Continuing the series of ‘The Seven P’s’ this blog focuses on a key element which is often overlooked but can be the difference between marketing success and failure – your people!
A couple of recent TV shows have recently come back on our screens which hammer home the message of how important people are within the marketing mix.
Ramsey’s Kitchen Nightmares and Undercover Boss are perfect examples of how good people can elevate a brand above its competitors whilst bad people (or I should rather say unmotivated people) can ensure that a customer never buys from your company again.
And don’t think that you do not need to read this if you just work for yourself as a sole trader – YOU are still a key element of your marketing mix, so read on!
Leading from the Top
OK let’s start with Gordon Ramsey and his Kitchen Nightmares. You could argue that 9 times out of 10 it is the ‘product’ that is wrong with the featured restaurant (i.e. the food) and to a certain extent you are right – this does always need addressing.
However if you watch any episode you will notice that there are always 4 key marketing elements that Gordon addresses – the product is the first one, the physical environment (the décor), the processes, and finally the people. However it is the people that are the most important element and I will explain why.
Whenever ‘Chef Ramsey’ turns up at this week’s disaster zone you will notice a common similarity between the restaurant owners who are always in one of two camps:
1. They are at their emotional wits end and have lost their drive and passion to make it work
2. They are in denial that there is anything wrong.
Throughout any organisation the staff are lead by the people at the top and if there is no passion and direction coming from the leader then this will filter through to the customer facing staff.
If the person at the top is demotivated or delusional then not only will the standards of the people drop but subsequently so will the quality of the product, the slickness of the processes and systems and the physical environment – which in this show is both the dining area and the kitchens. Everything stems from the people.
Although every episode ends with a restaurant and menu makeover, the main key difference that Gordon makes is getting the staff believing in themselves and the restaurant again and taking pride in the service that they are delivering. If he doesn’t achieve this, the rest is purely cosmetic and will just delay the inevitable.

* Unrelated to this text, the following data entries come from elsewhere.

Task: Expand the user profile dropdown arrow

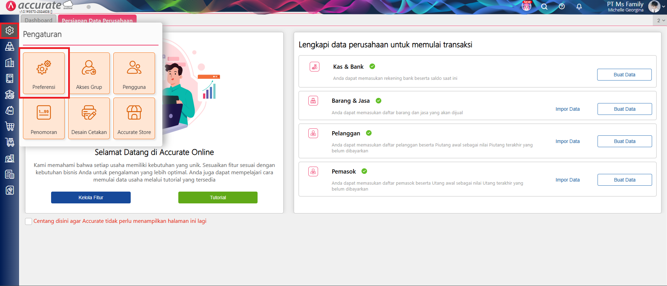Action: [x=663, y=7]
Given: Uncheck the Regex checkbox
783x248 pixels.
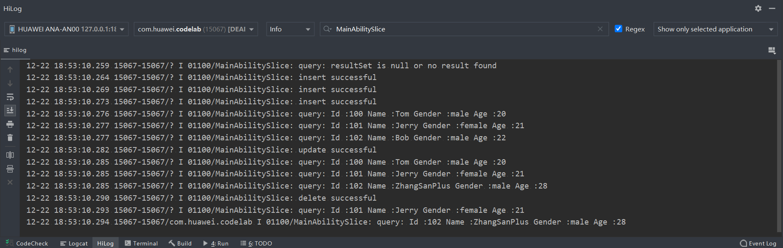Looking at the screenshot, I should [618, 29].
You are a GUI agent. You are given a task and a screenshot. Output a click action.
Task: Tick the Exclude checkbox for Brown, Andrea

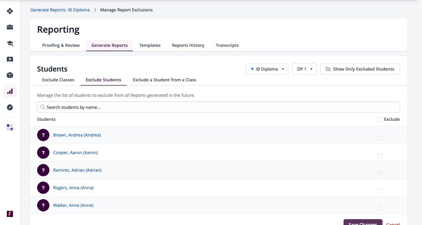[x=380, y=138]
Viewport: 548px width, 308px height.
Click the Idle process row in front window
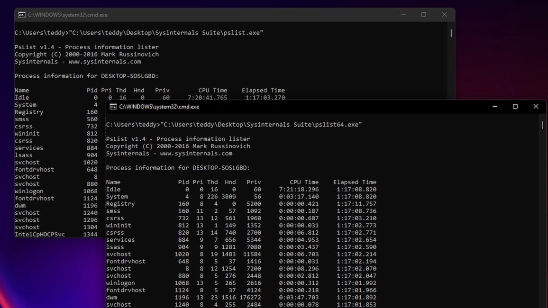click(x=114, y=189)
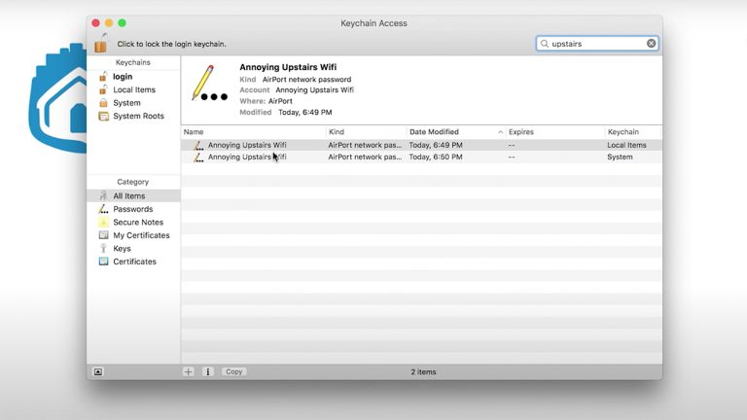Click the lock icon for login keychain

click(101, 44)
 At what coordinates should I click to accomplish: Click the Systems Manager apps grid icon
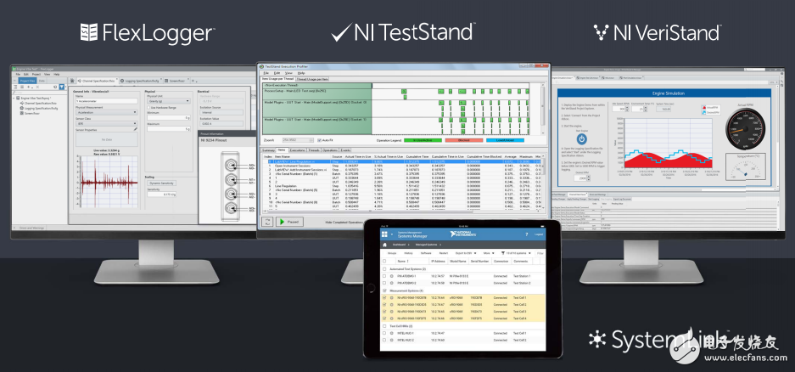(x=384, y=234)
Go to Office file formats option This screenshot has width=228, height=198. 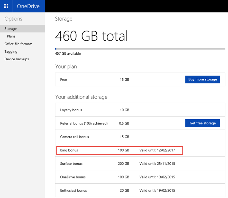[x=19, y=44]
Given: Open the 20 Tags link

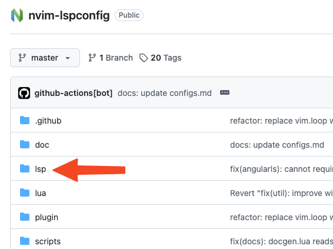Looking at the screenshot, I should [161, 58].
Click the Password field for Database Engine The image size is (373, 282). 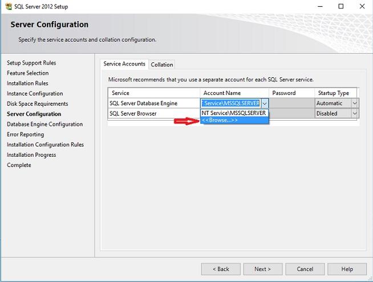coord(291,104)
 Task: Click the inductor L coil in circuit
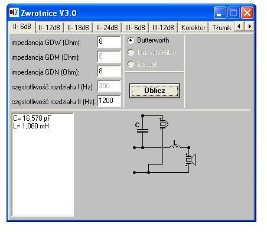pyautogui.click(x=175, y=146)
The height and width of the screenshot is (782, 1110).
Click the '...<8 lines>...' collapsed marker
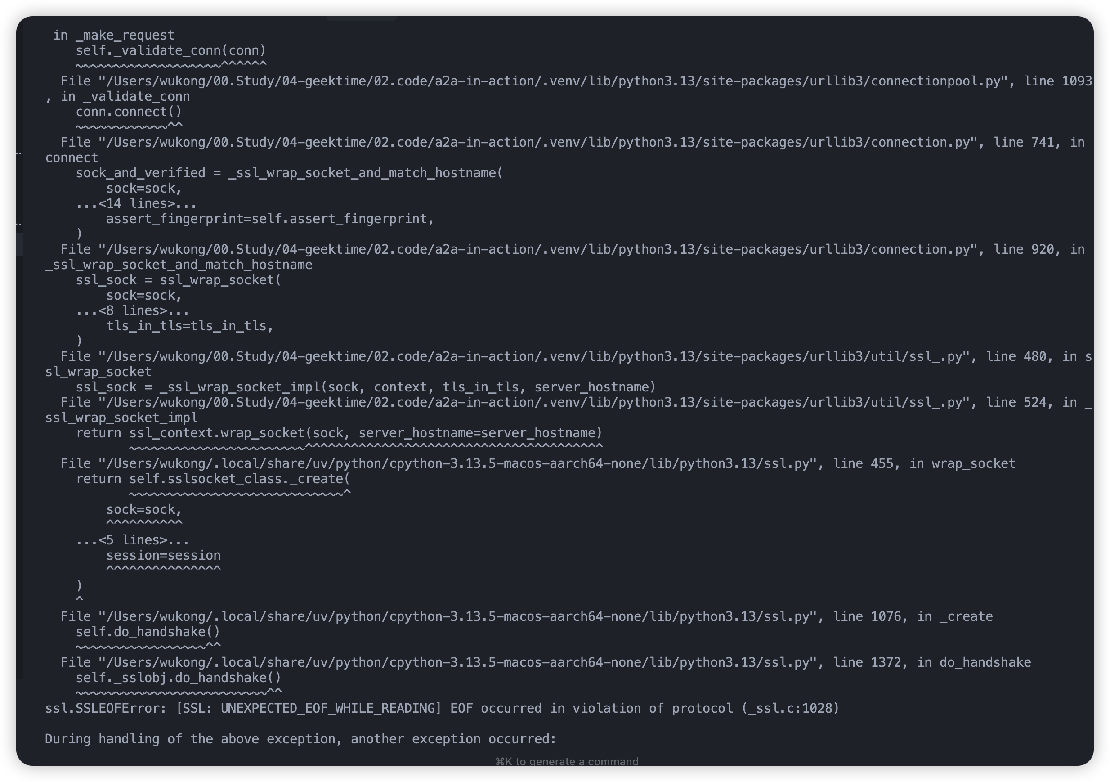[x=132, y=310]
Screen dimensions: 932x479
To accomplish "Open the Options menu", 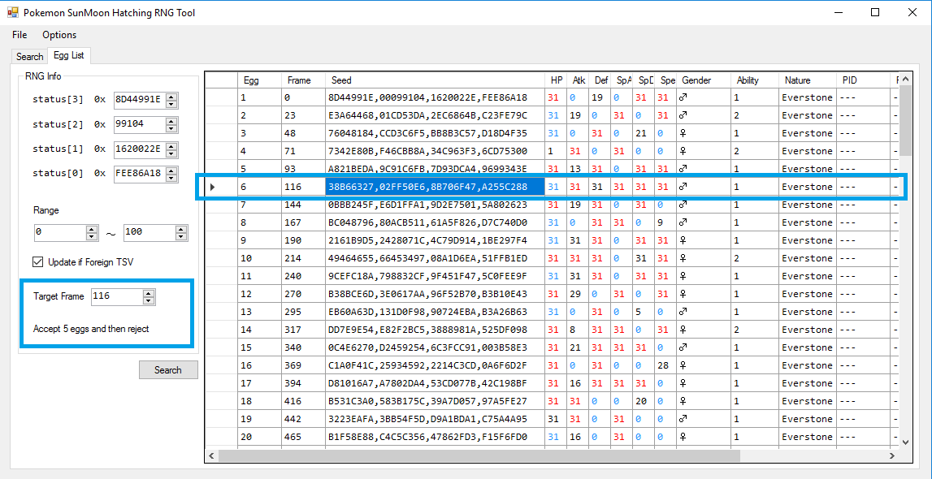I will tap(59, 35).
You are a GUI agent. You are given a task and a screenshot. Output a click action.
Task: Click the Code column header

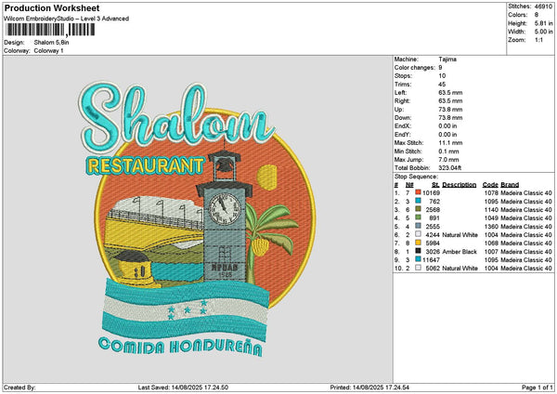pyautogui.click(x=490, y=184)
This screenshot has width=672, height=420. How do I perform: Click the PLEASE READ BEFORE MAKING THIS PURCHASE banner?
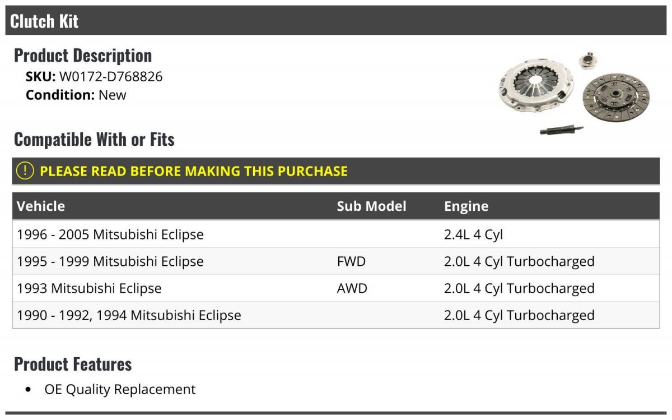click(x=336, y=171)
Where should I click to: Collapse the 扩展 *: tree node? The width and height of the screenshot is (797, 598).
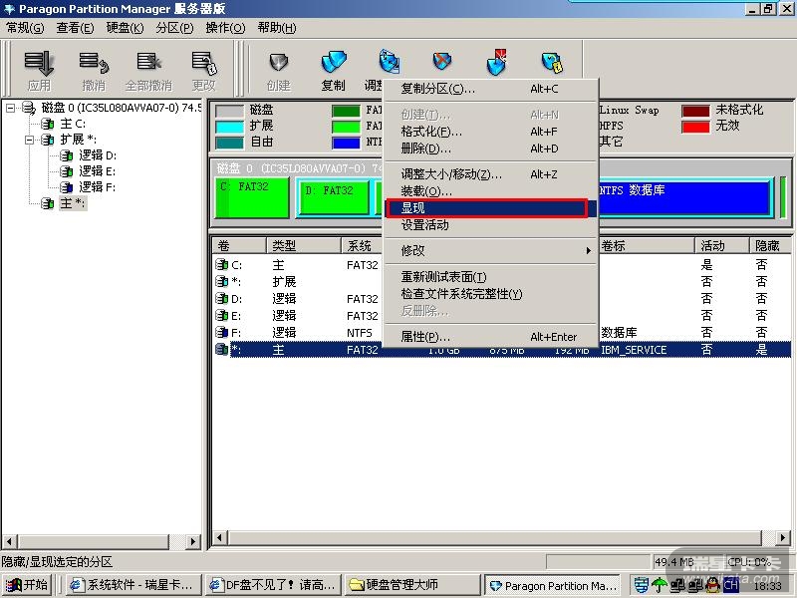coord(30,140)
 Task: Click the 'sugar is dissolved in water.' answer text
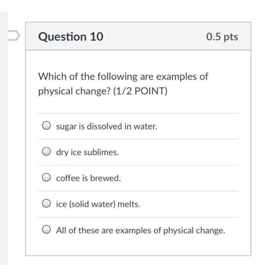[106, 127]
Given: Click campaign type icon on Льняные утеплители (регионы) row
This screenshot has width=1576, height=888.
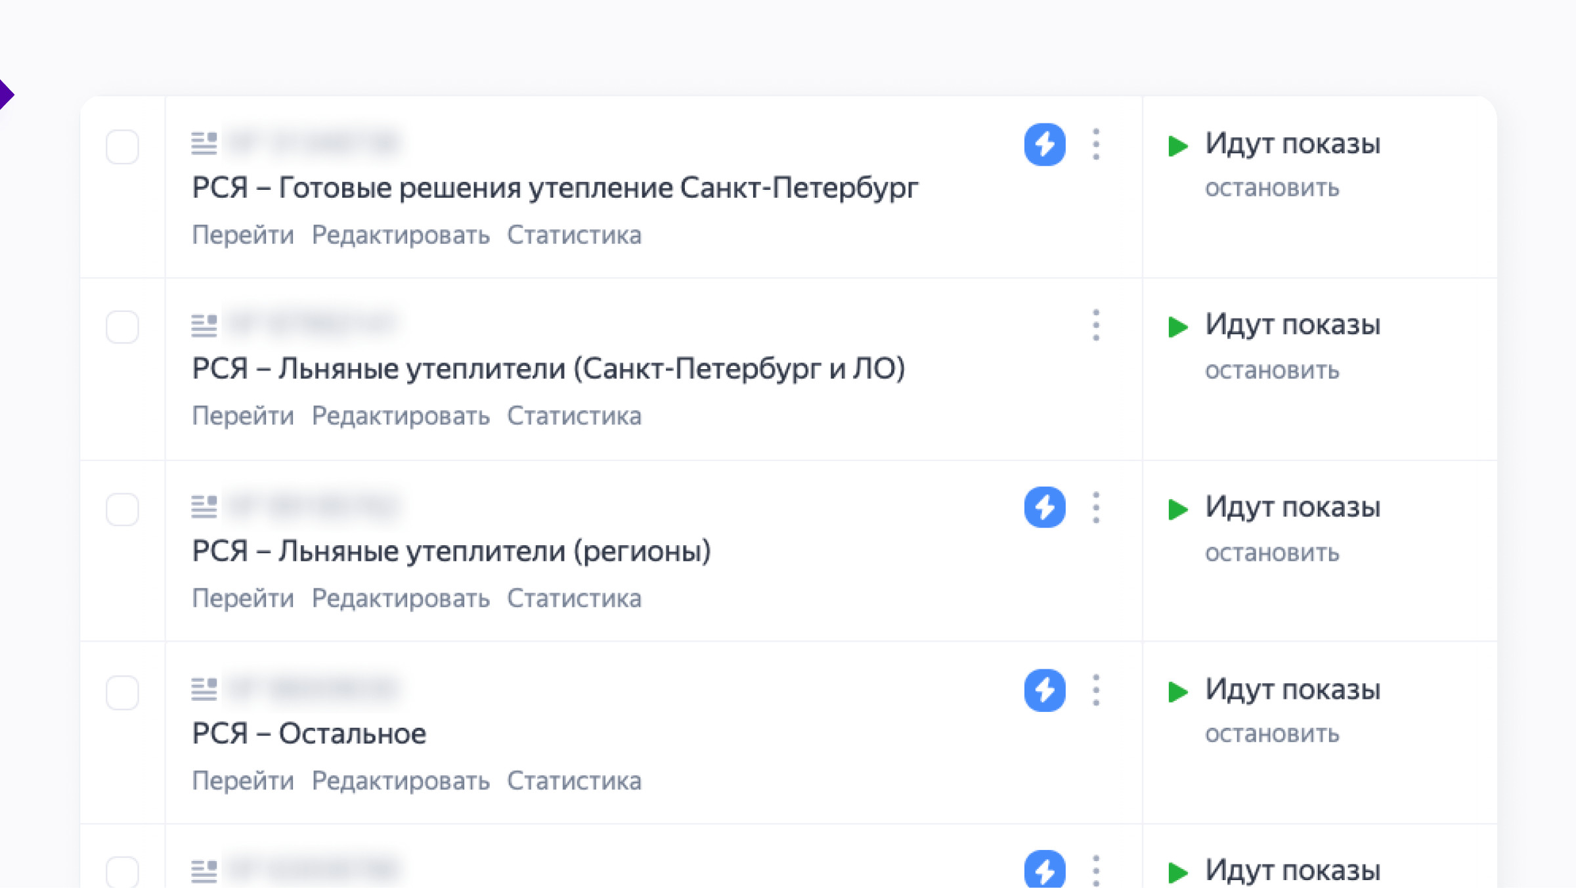Looking at the screenshot, I should pos(204,506).
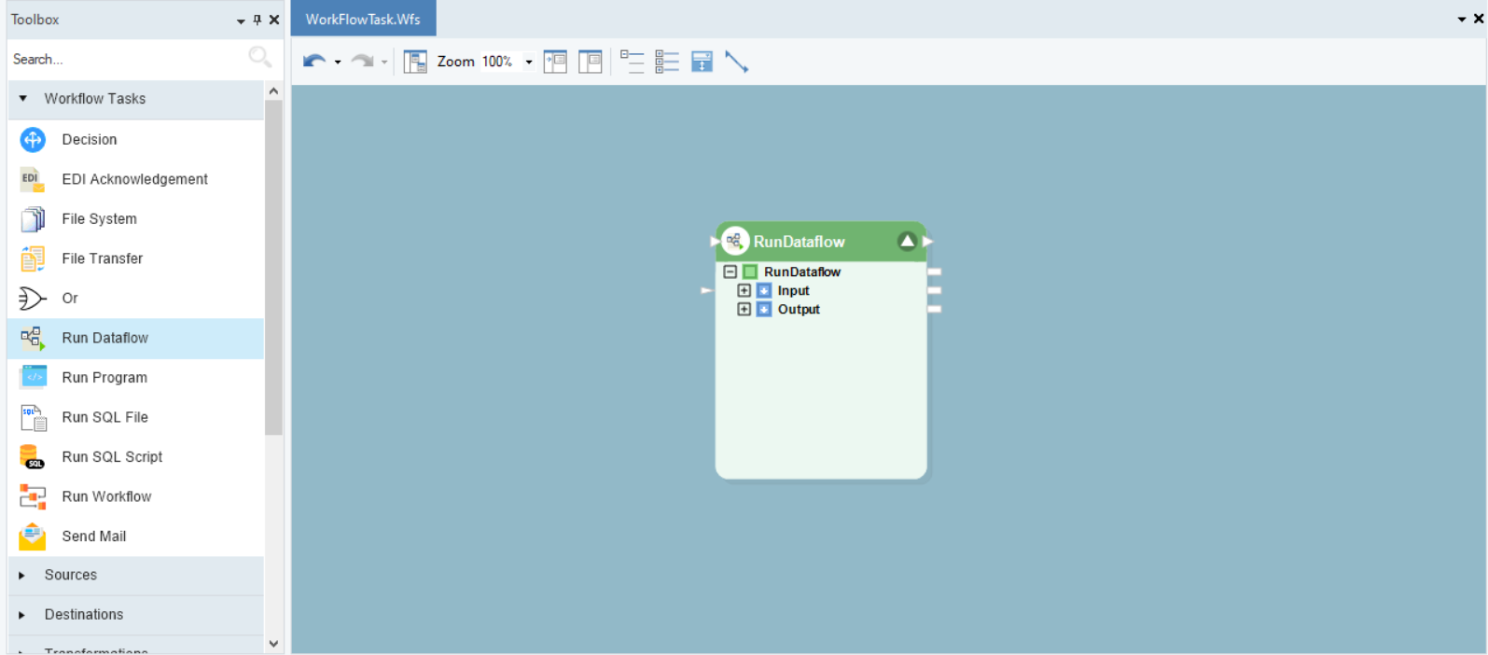Expand the Output node in RunDataflow

744,309
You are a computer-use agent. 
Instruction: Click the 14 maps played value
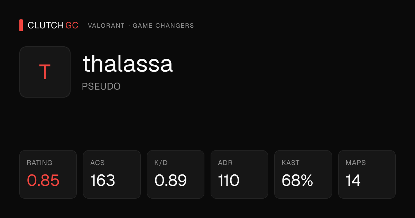tap(353, 180)
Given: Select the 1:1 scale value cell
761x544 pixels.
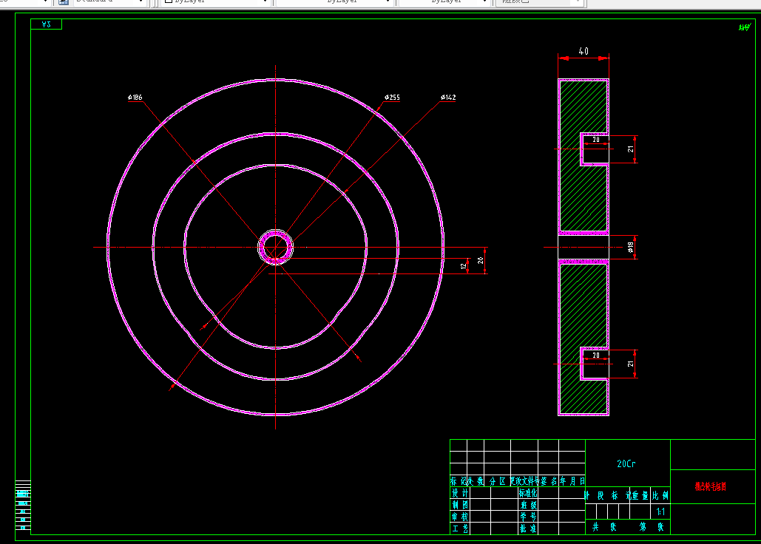Looking at the screenshot, I should click(x=660, y=511).
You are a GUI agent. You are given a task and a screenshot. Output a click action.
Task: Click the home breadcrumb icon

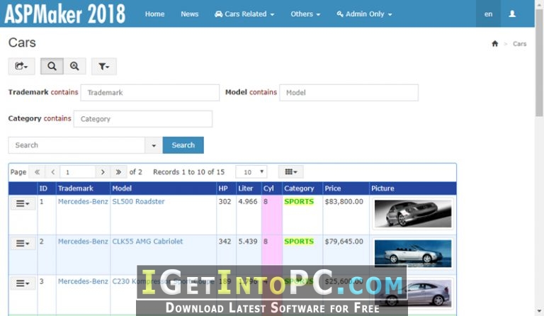pyautogui.click(x=494, y=43)
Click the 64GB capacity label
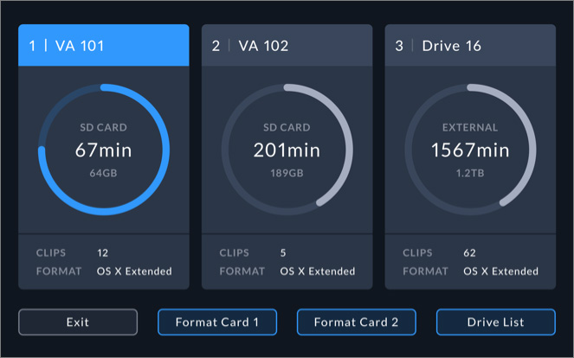The width and height of the screenshot is (574, 358). pos(103,173)
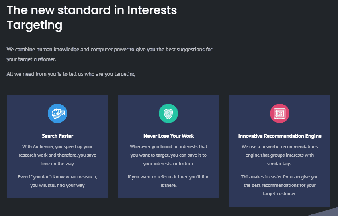Click the 'We combine human knowledge' paragraph
The width and height of the screenshot is (338, 216).
click(x=109, y=54)
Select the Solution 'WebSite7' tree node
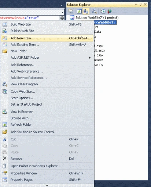This screenshot has height=187, width=151. click(94, 18)
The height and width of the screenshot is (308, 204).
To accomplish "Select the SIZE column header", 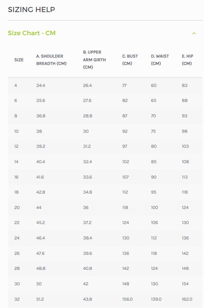I will coord(19,60).
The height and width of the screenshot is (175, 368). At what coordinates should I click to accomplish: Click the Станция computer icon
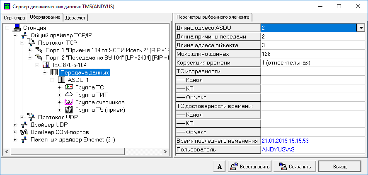(x=17, y=28)
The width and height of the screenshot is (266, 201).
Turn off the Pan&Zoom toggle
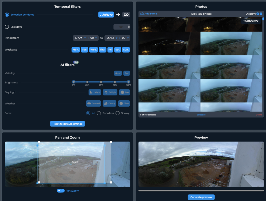61,191
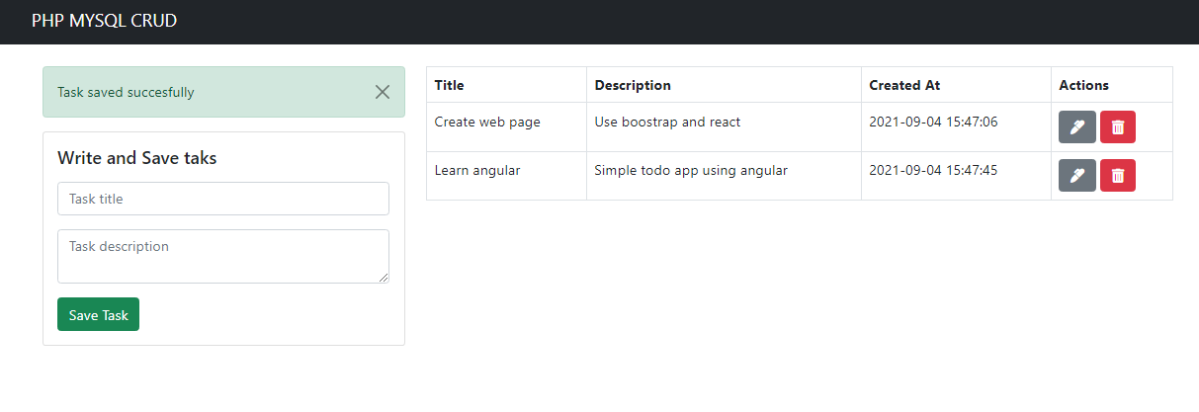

Whereas Kitchen Nightmares focuses on a one location business, Undercover Boss tackles the problems of how to maintain control over businesses across multiple geographic locations. However what is strikingly obvious again is that the key element to the smooth running of a successful business is its PEOPLE.
Again there is a key repetitive theme throughout this series and you can see that when a badly wigged boss visits different outlets – although the brand, product, price and interiors are almost the same they still have a completely different feel and operate at different levels of performance – and this is purely down to the people.
Those people who love the company that they work for and what the brand stands for, enthuse passion and customer service and this is what makes customers return again and again.
Recently on one episode about Isuzu Trucks the head of the business commented that she was disappointed that they had invested a lot of time and money on creating a customer care programme which was not being efficiently filtered through to its customers. However this is no-one else’s fault but the board of the company.
There are two levels of customer care. Ultimately you are looking to service your external customers, so that they become repeat customers and potentially even brand ambassadors for your business. However, first you have to engage with your internal customers – your staff. If you fail to create brand ambassadors within your own business then it will never filter through to your clients.
So now on to those who cry “but I don’t have any people to manage, I am a sole trader”. Well guess what, YOU are the people element of your marketing mix.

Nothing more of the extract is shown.